■ **Goal of the exercise**: Only the lines from the one that includes "The height and" through the last line below belong in the reply, copied exactly and without pictures.

[Collected data]
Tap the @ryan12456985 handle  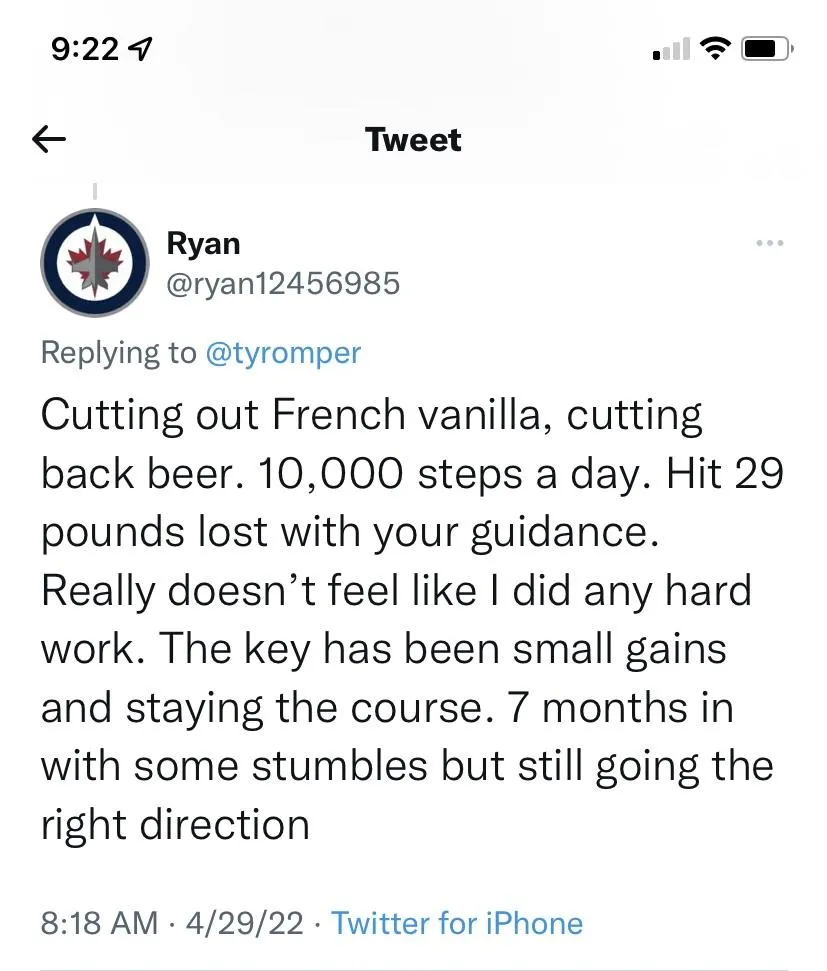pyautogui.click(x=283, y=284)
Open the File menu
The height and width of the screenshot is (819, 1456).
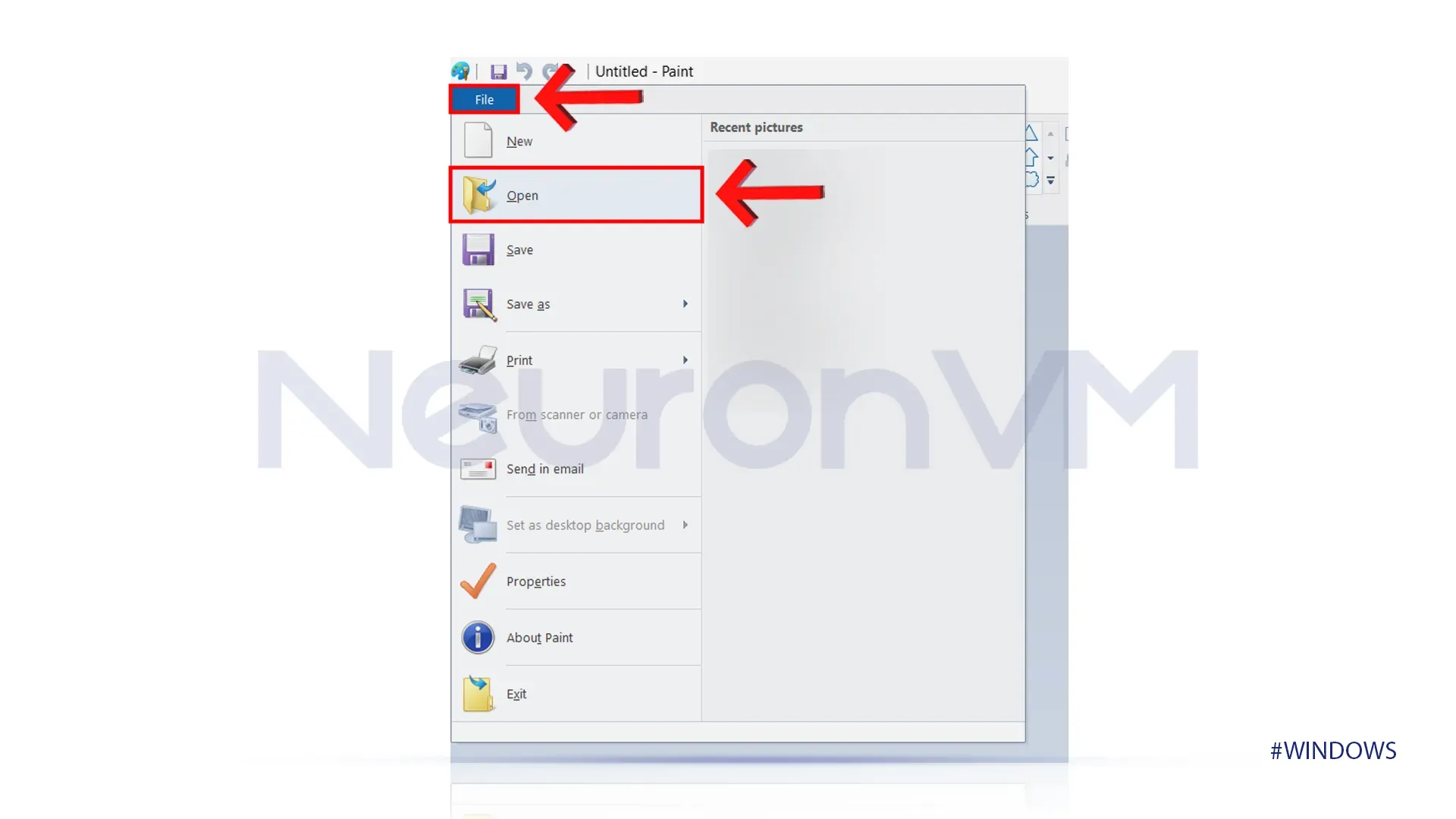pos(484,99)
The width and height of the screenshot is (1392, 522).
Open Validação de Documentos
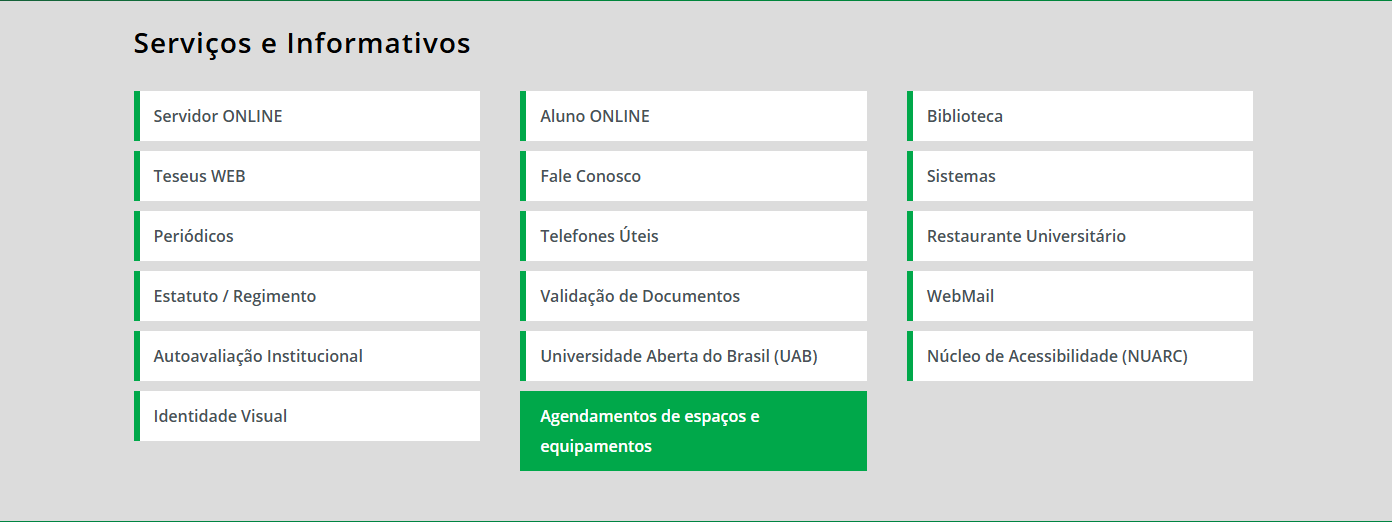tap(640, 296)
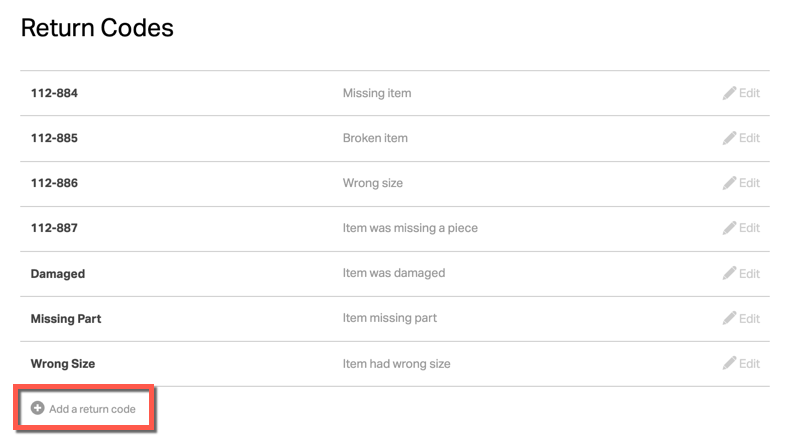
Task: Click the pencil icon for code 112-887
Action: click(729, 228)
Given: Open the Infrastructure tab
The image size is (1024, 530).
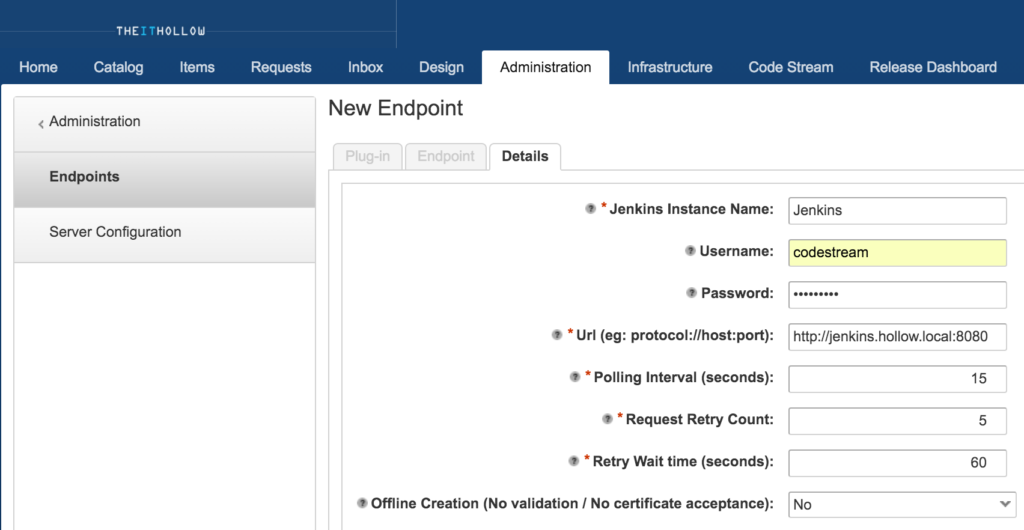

■ **Task solution**:
The height and width of the screenshot is (819, 1456).
pos(484,99)
The width and height of the screenshot is (1392, 522).
Open Validação de Documentos
tap(640, 296)
Task: Click the pencil icon for code 112-887
Action: click(729, 228)
Given: Open the Infrastructure tab
The image size is (1024, 530).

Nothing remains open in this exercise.